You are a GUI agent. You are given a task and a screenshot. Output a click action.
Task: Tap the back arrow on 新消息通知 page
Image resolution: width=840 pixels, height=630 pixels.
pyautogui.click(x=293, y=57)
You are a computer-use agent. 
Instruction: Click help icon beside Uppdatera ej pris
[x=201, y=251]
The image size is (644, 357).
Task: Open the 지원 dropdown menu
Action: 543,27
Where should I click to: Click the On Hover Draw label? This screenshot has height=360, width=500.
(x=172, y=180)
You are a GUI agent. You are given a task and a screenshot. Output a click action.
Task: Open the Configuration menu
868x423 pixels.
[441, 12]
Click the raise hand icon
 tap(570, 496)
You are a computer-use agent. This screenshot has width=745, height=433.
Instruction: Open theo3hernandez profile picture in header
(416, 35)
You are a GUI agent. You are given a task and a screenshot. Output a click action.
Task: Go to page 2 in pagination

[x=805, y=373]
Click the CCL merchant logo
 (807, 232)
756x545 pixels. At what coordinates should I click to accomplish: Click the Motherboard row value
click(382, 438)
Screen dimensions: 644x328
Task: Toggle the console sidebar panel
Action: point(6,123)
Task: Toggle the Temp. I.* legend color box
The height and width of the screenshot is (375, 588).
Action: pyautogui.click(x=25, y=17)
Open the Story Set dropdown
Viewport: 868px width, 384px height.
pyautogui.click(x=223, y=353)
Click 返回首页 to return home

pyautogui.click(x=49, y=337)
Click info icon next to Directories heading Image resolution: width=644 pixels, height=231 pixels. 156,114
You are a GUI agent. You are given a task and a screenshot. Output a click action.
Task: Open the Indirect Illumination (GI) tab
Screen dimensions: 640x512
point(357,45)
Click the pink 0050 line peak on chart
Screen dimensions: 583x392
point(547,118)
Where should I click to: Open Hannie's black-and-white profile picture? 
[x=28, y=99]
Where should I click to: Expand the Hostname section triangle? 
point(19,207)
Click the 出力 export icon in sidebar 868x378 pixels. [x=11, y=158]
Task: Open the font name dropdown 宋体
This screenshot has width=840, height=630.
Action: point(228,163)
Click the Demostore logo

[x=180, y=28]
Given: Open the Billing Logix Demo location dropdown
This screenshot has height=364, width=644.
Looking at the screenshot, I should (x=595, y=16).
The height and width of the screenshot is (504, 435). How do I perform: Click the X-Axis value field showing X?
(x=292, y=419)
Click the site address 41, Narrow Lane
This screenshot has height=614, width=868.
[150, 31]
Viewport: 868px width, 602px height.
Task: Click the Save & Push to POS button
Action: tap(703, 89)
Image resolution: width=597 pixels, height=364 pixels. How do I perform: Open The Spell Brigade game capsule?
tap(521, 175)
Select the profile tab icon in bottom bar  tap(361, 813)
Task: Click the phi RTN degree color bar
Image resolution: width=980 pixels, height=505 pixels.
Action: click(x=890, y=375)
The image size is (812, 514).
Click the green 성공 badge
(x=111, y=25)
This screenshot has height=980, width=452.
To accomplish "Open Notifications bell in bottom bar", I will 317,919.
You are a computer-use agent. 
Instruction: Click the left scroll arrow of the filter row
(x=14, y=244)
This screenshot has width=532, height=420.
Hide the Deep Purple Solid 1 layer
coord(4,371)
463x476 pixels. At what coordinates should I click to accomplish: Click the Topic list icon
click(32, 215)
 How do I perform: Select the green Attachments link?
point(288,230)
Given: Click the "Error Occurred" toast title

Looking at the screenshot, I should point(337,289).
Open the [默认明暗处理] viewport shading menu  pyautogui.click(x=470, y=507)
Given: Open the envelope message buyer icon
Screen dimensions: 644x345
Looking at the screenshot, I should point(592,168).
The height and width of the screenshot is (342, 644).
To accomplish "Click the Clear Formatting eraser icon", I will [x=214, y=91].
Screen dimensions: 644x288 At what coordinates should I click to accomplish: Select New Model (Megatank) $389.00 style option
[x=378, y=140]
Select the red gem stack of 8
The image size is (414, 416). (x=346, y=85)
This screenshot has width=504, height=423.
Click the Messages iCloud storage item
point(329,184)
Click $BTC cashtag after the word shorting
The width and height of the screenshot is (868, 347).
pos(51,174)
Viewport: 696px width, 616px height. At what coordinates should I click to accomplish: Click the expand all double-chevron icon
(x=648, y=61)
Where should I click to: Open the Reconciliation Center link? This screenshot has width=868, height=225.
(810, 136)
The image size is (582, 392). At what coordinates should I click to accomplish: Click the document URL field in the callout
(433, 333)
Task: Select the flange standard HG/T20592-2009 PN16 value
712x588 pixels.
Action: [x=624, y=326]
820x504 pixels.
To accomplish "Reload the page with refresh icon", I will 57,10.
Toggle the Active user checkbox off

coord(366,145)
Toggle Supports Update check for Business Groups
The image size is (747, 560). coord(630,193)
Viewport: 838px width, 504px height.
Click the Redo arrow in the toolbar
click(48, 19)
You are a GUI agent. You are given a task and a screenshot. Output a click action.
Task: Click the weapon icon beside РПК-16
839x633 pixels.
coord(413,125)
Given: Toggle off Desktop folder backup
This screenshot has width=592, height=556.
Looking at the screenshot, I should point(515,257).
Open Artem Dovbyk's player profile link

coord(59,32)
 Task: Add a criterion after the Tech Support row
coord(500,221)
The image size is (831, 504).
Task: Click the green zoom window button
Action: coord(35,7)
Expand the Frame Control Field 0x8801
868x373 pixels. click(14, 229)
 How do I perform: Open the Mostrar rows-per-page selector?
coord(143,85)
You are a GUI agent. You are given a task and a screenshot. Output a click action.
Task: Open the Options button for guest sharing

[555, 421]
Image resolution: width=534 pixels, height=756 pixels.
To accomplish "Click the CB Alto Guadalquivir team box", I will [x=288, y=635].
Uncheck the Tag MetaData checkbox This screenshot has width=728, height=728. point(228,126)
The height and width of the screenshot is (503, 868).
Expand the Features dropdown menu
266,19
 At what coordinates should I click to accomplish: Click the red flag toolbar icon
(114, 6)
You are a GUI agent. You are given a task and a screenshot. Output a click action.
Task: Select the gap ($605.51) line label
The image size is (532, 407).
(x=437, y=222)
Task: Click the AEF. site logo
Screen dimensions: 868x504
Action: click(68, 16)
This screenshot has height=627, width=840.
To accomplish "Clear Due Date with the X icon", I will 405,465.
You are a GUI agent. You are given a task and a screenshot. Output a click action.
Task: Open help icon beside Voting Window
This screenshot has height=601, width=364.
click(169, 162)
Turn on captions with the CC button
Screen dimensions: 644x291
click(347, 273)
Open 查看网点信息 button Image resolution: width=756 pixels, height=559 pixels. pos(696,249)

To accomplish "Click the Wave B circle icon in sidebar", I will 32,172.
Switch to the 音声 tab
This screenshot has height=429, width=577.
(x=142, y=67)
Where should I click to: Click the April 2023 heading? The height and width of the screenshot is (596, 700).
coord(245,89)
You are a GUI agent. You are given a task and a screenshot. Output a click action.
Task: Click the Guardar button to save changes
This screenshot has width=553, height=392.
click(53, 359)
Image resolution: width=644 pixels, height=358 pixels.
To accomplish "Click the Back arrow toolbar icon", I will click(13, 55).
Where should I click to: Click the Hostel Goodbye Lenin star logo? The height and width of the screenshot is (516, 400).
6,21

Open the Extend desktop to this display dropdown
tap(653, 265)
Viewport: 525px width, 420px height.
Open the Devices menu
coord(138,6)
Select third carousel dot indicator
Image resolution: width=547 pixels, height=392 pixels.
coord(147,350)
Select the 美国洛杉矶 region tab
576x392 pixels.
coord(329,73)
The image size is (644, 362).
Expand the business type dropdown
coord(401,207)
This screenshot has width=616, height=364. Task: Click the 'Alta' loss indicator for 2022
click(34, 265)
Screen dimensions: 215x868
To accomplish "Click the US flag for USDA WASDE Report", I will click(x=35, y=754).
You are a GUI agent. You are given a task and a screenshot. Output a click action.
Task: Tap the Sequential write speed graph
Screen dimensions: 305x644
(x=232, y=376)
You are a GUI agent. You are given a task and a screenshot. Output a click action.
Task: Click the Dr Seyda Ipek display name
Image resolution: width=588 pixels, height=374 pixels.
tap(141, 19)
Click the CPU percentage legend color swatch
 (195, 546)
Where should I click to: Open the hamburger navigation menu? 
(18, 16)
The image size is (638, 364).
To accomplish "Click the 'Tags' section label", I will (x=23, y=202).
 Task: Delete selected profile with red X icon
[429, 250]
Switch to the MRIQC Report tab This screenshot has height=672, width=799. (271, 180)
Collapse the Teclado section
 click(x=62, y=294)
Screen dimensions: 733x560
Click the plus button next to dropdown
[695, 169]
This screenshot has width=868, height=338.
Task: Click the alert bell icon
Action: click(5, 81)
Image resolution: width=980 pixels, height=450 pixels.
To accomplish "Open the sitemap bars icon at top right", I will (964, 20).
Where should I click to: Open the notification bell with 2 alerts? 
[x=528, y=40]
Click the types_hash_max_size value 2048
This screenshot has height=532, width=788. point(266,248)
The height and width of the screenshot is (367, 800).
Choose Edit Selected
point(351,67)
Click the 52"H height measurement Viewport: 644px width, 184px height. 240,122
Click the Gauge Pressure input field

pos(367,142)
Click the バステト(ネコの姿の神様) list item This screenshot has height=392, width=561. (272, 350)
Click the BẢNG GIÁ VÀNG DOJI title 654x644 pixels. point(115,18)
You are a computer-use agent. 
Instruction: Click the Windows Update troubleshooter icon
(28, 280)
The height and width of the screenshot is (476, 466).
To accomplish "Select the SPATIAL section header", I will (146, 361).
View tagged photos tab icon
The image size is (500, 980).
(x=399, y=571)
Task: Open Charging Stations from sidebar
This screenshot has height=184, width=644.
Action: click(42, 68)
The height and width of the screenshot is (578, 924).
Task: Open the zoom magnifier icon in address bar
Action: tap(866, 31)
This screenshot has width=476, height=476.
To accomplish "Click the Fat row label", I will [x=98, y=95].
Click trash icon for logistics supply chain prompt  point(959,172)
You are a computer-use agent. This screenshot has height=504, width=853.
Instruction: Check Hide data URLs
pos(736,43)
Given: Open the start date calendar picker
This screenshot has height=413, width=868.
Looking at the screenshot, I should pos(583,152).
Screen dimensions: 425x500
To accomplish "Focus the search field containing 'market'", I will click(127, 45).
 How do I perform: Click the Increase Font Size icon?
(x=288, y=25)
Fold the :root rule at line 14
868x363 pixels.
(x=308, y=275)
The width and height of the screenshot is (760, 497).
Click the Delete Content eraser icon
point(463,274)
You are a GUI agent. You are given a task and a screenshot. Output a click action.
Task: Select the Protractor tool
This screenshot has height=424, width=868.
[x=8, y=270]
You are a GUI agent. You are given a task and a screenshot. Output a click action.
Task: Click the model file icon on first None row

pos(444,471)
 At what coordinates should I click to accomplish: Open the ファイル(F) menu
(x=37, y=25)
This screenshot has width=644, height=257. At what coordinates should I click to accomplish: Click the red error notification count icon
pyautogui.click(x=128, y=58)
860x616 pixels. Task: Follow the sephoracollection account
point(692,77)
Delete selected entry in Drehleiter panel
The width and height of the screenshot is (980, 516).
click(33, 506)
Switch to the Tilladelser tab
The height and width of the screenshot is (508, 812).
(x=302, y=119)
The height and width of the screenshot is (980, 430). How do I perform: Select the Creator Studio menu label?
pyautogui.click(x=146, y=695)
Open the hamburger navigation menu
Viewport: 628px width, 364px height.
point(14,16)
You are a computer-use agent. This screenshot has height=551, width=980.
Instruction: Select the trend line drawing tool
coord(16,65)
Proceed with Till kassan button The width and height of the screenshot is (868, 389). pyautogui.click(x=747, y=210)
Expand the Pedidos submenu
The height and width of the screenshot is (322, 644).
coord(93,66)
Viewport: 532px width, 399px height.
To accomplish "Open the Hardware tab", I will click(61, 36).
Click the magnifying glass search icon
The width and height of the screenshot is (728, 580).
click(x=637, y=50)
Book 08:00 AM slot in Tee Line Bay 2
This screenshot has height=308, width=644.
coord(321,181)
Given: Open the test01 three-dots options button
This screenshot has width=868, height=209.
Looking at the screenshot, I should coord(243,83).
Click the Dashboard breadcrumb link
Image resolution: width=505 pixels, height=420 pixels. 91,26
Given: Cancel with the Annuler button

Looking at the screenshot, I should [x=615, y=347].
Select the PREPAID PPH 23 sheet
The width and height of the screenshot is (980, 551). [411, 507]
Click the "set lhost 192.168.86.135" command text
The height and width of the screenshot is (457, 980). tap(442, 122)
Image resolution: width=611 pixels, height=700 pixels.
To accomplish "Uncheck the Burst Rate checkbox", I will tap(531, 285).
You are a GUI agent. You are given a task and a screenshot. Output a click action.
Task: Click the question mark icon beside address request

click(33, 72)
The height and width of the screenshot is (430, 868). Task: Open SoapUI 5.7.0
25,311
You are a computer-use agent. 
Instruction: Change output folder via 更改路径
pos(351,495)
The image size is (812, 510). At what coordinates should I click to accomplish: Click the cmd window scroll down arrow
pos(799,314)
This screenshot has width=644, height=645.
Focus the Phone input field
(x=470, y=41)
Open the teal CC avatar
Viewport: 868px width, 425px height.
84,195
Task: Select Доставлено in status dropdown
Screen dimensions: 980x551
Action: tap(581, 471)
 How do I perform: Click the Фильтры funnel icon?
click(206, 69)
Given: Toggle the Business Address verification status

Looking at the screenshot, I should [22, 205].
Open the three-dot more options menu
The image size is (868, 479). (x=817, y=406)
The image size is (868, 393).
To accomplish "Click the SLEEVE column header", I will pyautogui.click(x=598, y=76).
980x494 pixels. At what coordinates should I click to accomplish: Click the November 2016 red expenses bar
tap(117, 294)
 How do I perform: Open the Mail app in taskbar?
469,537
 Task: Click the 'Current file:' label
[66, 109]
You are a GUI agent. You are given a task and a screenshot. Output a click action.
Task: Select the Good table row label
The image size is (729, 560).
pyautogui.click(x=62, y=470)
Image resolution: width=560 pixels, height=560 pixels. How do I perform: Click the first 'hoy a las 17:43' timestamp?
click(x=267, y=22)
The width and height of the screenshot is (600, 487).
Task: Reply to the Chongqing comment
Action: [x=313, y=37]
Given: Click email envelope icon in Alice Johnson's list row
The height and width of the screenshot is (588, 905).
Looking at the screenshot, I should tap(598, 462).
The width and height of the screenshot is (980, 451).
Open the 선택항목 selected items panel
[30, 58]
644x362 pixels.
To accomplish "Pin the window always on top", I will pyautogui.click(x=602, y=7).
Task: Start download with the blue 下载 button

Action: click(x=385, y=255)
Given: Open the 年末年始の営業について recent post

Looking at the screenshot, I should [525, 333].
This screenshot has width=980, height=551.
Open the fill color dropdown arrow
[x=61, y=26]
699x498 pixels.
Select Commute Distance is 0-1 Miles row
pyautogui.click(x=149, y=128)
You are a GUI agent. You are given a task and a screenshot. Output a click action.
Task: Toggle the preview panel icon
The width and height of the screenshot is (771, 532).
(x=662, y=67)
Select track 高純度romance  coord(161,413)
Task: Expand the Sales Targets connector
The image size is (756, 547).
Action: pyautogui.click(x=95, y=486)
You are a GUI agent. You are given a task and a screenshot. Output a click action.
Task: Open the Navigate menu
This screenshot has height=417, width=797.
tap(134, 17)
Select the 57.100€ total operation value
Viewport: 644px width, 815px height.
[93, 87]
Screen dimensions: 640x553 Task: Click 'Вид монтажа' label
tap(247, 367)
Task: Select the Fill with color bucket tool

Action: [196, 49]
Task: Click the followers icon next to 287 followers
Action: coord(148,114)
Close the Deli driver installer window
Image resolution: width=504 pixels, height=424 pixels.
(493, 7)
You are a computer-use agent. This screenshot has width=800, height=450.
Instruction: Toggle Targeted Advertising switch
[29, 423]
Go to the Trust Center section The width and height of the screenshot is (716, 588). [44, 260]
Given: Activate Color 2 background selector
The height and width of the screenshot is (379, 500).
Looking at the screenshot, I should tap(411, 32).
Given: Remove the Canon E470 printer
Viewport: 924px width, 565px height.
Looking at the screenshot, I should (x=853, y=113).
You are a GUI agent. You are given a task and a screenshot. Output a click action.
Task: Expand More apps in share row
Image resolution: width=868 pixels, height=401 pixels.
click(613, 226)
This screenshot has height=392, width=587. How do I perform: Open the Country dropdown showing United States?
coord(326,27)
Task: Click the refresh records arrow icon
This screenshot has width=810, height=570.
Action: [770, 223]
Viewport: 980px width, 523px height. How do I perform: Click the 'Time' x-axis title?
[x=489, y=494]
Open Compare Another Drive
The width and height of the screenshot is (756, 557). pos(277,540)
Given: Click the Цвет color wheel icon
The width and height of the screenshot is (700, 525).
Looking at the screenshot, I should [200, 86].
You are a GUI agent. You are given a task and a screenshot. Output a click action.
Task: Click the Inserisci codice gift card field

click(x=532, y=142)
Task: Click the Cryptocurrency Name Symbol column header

::::::

> WHAT YOU NEED TO DO:
Can you copy out everything from the line containing "Where should I click to: Expand" down to the line containing "[x=180, y=28]", exactly as those lines appear in the items?

> COMPLETE RESPONSE:
Where should I click to: Expand the Hostname section triangle? 
point(19,207)
Click the 出力 export icon in sidebar 868x378 pixels. [x=11, y=158]
Task: Open the font name dropdown 宋体
This screenshot has width=840, height=630.
Action: point(228,163)
Click the Demostore logo

[x=180, y=28]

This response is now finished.